Now, generally speaking, I’m not the sort of mum who panics because her child hasn’t mastered quantum mechanics shortly after ditching the diapers … but I do sometimes worry that I can’t help the little fella with lots of things he might be enthusiastic about. Which might, I suppose, be one of the reasons why I find myself here, back at the speed dating again.

I know, I know. The devil made me do it.

Even though these soirées tend to be about as much fun as stepping on snails in the dark, they’re also the only practical way for a single mum to meet other singles – what with having approximately zero socialising hours and all. But honestly … why I do it to myself I just don’t know.

Masochism, maybe?

Anyway, so far I’ve sat through a full five minutes of Baz’s jalopy racing (Baz doesn’t know a thing about me beyond my name); an intense conversation with a Russian nuclear physicist whose greatest passion seems to be collecting beer mats (what is it about me and Russians?); and a highly jocular, if slightly forced, conversation with a guy from the American airbase who pronounced caramel as cormel … leaving us at cross purposes for a decent chunk of our allotted five minutes.

Yeah, I know… but these are the kind of conversations you have at speed dating events.

Anyhow, just a few seats away, coming closer with every round, I see a guy with a striking similarity to Alan Carr. And throughout the beer mats and whatnot, he becomes a beacon of homeliness; a cosy, Paddington Bear-type character that I’m quite looking forward to meeting … though not necessarily in a romantic context, it must be said.

He’s not exactly like Alan Carr. Obviously.

He’s presumably less funny … and almost certainly less gay, given that he’s elected to spend his evening at a decidedly hetero speed dating session. But nonetheless, I can’t deny I’m expecting some sort of similarity. So when he opens his mouth and a deep Yorkshire baritone comes out, I nearly fall off my chair.

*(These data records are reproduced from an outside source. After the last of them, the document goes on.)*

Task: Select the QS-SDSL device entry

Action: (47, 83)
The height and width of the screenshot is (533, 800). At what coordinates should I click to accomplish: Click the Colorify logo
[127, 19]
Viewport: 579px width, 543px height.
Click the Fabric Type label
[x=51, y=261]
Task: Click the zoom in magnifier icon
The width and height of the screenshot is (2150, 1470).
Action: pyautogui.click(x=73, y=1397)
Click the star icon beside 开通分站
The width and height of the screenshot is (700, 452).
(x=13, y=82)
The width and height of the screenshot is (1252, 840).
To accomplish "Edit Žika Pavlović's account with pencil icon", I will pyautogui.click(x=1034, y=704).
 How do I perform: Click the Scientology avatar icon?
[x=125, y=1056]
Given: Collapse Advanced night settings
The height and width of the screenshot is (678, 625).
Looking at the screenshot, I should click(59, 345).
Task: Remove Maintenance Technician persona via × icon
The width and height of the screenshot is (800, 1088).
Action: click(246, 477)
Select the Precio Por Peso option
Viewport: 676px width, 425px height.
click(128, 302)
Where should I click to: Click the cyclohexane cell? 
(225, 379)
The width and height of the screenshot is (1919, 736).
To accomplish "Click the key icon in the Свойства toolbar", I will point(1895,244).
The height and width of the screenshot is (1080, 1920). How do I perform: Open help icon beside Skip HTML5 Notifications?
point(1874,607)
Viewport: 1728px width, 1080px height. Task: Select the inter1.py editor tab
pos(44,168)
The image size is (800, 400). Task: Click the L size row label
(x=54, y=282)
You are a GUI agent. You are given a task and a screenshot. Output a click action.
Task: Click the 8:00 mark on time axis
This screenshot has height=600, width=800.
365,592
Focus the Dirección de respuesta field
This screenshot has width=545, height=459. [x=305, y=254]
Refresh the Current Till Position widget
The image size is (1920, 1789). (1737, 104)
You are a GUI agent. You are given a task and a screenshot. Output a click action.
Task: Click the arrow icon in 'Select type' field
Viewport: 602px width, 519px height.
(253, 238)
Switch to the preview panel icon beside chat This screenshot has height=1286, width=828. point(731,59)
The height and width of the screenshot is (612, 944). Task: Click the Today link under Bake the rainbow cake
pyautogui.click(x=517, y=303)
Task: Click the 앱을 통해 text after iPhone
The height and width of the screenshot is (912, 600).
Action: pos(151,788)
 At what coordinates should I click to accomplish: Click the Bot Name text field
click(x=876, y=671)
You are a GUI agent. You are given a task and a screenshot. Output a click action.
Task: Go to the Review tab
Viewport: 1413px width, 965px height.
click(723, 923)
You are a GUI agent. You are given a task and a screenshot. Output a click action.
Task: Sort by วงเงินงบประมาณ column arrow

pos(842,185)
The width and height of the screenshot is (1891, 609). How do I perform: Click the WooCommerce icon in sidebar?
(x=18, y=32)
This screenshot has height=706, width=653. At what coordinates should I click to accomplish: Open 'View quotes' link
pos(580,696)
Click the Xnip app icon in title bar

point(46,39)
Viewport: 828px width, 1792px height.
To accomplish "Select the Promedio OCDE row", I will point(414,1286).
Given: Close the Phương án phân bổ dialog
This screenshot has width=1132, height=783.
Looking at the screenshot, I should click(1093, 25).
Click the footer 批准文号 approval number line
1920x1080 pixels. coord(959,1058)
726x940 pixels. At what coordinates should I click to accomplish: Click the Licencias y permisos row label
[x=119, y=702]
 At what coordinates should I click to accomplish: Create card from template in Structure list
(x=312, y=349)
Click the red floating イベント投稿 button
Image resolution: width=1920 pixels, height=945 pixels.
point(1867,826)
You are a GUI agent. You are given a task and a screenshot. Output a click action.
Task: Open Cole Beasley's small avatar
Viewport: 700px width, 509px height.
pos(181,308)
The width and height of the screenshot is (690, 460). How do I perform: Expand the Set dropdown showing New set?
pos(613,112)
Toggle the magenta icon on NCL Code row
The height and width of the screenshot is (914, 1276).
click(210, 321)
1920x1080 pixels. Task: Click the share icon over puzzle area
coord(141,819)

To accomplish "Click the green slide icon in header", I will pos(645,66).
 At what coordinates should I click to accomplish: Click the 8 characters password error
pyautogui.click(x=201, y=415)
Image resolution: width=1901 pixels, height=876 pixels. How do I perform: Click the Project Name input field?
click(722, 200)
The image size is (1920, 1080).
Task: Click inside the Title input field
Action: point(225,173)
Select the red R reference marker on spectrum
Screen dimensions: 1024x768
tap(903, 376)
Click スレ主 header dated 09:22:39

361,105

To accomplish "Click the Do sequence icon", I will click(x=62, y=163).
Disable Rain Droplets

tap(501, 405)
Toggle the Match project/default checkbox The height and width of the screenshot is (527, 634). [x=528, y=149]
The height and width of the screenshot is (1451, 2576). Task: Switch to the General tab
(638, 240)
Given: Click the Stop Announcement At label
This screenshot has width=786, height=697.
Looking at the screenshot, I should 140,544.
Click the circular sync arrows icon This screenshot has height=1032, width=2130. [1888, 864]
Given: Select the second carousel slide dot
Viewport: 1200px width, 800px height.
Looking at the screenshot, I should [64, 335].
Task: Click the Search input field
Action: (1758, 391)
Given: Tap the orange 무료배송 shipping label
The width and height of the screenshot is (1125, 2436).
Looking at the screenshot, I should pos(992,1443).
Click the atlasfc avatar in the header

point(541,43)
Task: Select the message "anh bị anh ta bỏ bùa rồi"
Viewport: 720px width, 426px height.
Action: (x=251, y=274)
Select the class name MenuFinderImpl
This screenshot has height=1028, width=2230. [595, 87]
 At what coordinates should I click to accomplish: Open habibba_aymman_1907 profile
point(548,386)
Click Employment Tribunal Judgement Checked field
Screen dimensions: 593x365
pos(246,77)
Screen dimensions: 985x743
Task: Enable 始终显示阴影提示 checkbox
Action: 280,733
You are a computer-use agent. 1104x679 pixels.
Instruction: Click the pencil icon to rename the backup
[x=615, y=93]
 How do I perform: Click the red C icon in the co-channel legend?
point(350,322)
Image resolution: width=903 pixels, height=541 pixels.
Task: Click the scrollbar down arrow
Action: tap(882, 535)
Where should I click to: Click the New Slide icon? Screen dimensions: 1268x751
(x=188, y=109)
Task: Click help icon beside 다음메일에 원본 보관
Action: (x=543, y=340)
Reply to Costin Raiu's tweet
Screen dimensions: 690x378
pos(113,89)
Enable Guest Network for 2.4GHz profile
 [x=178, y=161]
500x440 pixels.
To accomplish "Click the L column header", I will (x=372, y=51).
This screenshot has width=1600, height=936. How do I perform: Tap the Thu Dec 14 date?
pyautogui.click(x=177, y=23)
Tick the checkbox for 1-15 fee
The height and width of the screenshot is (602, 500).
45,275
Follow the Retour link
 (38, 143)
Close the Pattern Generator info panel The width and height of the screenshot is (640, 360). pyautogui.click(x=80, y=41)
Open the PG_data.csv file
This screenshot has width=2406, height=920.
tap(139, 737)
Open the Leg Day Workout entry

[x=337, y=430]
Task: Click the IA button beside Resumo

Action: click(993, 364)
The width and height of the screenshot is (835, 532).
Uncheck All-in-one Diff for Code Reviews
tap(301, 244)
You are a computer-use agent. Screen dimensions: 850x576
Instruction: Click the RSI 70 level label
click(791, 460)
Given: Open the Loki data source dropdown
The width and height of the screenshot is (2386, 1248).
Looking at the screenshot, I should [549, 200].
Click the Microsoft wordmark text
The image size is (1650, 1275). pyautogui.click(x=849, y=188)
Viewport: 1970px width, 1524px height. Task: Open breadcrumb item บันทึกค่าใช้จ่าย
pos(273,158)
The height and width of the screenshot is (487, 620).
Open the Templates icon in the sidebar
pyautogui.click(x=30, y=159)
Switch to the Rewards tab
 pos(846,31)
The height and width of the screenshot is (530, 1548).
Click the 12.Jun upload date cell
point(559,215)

“I didn’t expect that accent,” I say.

“It’s the Alan Carr thing, isn’t it?” he replies, quick as a whip. “Everyone says that. They’re expecting a mincy mockney then this voice comes booming out.”

“You do have a bit of the Alan Carr about you,” I say, as if I’d just thought of it. “How does that work out in the world of dating?”

“Not as well as you might think,” he says, grimacing.

“Well, at least you seem to fall into the ‘normal’ bracket,” I reply. “You’re not into jalopy racing, are you?”

He shakes his head.

“Beer mats?”

He starts to laugh. “You’ve had a good night, then?”

“The best,” I say wryly.

Around us, everyone is starting to pack up and leave; our five minutes are up and the event is drawing to a close. Nearby, the Russian physicist hovers expectantly.

“Oh lord,” I say, tilting my head in his direction. “Beer Mat Man. Save me, Alan Carr!”

And do you know what? He does.

He holds my coat for me, then pulls my arm firmly through his, gives Beer Mat Man a robust nod by way of farewell, and marches me out of the door.

We hold our poise until we’re well clear, then burst out laughing.

“That was impressive,” I say. “Truly masterful.”

“Oh aye,” he smiles. “Alan Carr doesn’t mess about.”

Then he pulls me close and kisses me, and I think, you’re darned right: Alan Carr really doesn’t mess about.